Copy the conversation about superstitions below between "How does it make you feel? And" and "trees? What? What?", inclusive, and change every "theory" in that span to "idea".

> TEXT SEGMENT
- - - - - - -
That's wild. Imagine that all of a sudden I can start whistling clear. Yo. And the lights start flickering. You get the ability. But think about it too. Yeah. In all of these horror movies, whenever we hear a whistle, how does it make you feel? Yeah. Yo. Even when you're like, when you're in the woods or whatever and you hear the whistle. Oh, that's the craziest thing. The whistle from the wind. How does it make you feel, bro? Yo.
How does it make you feel? And I had a theory too. I had a theory. What if everybody, quote unquote, that gets sent to hell, not saying this is true or not, but what if they all turn to trees? What? What?
Why trees? What if everybody that gets sent to like hell or like purgatory. Why trees though? Why trees? Because trees stand still, can't do anything and are stuck for so long. Nah, that's scary still. Yeah, that would make sense. That would make sense. That's scary. And usually what happens when you're, the, the, the creepy shit happens in the forest. Because the trees are there. The trees are there. Oh,
Oh my god. Oh my god. And remember when I was talking about the random stairs in the trees? Yeah, yeah, yeah. Fam, why does that all happen in the woods? Because there's trees in the woods, fam. Yeah, like that's fucked. And you want to get technical? Little Red Riding Hood. Where was it? The woods. The woods. Where was fucking Hansel and Gretel? Yeah. The woods. Big Bad Wolf. Alice in Wonderland in the woods. Oh, that movie. Yeah. Into the woods. Into the woods.
Everything's in the woods, bro. So that shit is hell, bro. When you first started this, the superstition list, I thought it was going to be like, Oh, if you like kill a spider, it'll rain. This guy comes out. If you whistle, your demons. All right. Let's see what else they got, bro. I'm not going to do all these. I just want to see what else they got. Okay. So don't cheers with water.
So there's a superstition don't cheers with water? Fuck, please don't be bad. So a German superstition declares that if you cheers with water, you're actually wishing death upon the people you're drinking with. No! The idea stems from Greek mythology. What the fuck? That's crazy. So if you have water glasses, I can't cheers with you. I mean, yeah, that's a weird thing to do. It is fucking odd. I've never, I've never, I think I've only cheered with water when I was a kid. Like that was it. True. But you're wishing death to the other person. It's a superstition. That's weird as fuck. Yeah.
- - - - - - -
> DATASET RECORDS
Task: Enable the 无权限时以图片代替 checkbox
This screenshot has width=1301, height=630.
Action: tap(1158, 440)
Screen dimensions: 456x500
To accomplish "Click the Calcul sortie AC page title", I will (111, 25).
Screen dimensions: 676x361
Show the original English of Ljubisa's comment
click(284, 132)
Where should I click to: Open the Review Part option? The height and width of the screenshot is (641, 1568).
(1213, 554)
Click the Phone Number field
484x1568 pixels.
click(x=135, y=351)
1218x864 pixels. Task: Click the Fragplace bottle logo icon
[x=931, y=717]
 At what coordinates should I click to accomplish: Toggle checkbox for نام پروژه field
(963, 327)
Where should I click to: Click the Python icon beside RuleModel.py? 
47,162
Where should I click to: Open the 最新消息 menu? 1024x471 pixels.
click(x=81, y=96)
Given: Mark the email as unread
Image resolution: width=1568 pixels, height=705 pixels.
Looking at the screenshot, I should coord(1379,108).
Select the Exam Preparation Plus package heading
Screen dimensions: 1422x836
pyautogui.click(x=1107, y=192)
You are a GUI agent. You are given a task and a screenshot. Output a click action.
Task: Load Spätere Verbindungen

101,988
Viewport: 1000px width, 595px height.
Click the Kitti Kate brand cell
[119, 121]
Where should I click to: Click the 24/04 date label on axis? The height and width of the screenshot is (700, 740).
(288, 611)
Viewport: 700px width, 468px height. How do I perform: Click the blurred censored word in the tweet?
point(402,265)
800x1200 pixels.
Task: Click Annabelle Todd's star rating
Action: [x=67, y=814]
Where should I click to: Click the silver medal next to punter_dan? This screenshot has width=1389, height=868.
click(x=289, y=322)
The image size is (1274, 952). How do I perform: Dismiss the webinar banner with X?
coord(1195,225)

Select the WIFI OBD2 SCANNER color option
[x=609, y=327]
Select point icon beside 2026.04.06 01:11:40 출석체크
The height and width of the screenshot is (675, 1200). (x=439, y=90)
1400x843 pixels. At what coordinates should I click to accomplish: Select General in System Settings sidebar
- - - - - - -
> SOLUTION TO THE PROBLEM
How does it make you feel? And I had a idea too. I had a idea. What if everybody, quote unquote, that gets sent to hell, not saying this is true or not, but what if they all turn to trees? What? What?